**Work instructions**
Switch "speech bubble" to "chat bubble" in the stretch of material that opens with the line containing "You are a GUI" and closes with the line containing "Click the WinUI application development icon". Write out only those lines, with everything else left as it is.
** Start of Records to process **
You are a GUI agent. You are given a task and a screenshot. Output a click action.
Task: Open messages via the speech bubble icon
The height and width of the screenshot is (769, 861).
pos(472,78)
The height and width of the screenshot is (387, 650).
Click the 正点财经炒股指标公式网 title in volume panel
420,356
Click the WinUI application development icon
** End of Records to process **
** Start of Records to process **
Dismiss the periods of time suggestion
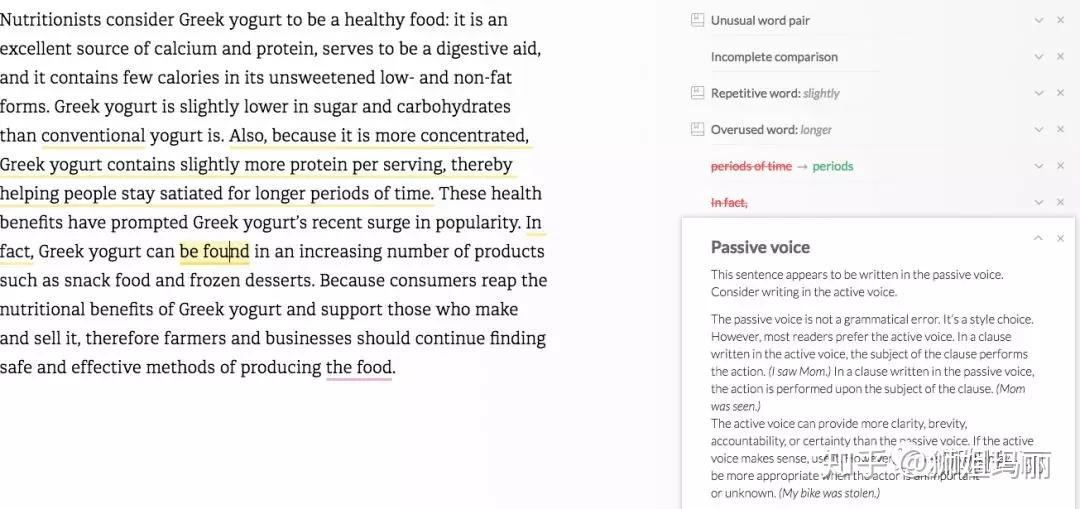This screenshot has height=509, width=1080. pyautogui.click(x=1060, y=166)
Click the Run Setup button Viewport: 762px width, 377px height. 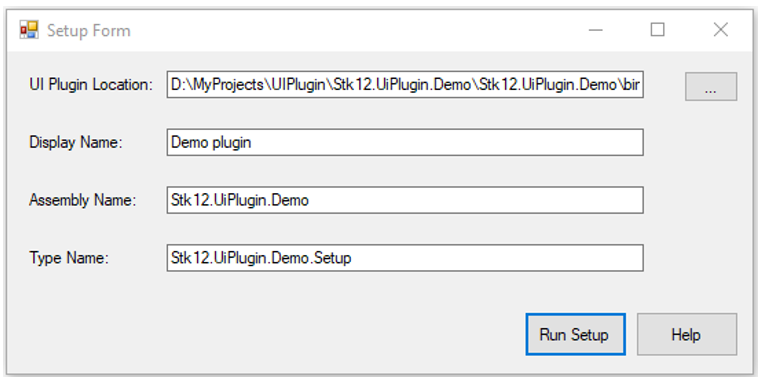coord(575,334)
** End of Records to process **
**Written answer**
You are a GUI agent. You are given a task and a screenshot. Output a click action.
Task: Open messages via the chat bubble icon
The height and width of the screenshot is (769, 861).
pos(472,78)
The height and width of the screenshot is (387, 650).
Click the 正点财经炒股指标公式网 title in volume panel
420,356
Click the WinUI application development icon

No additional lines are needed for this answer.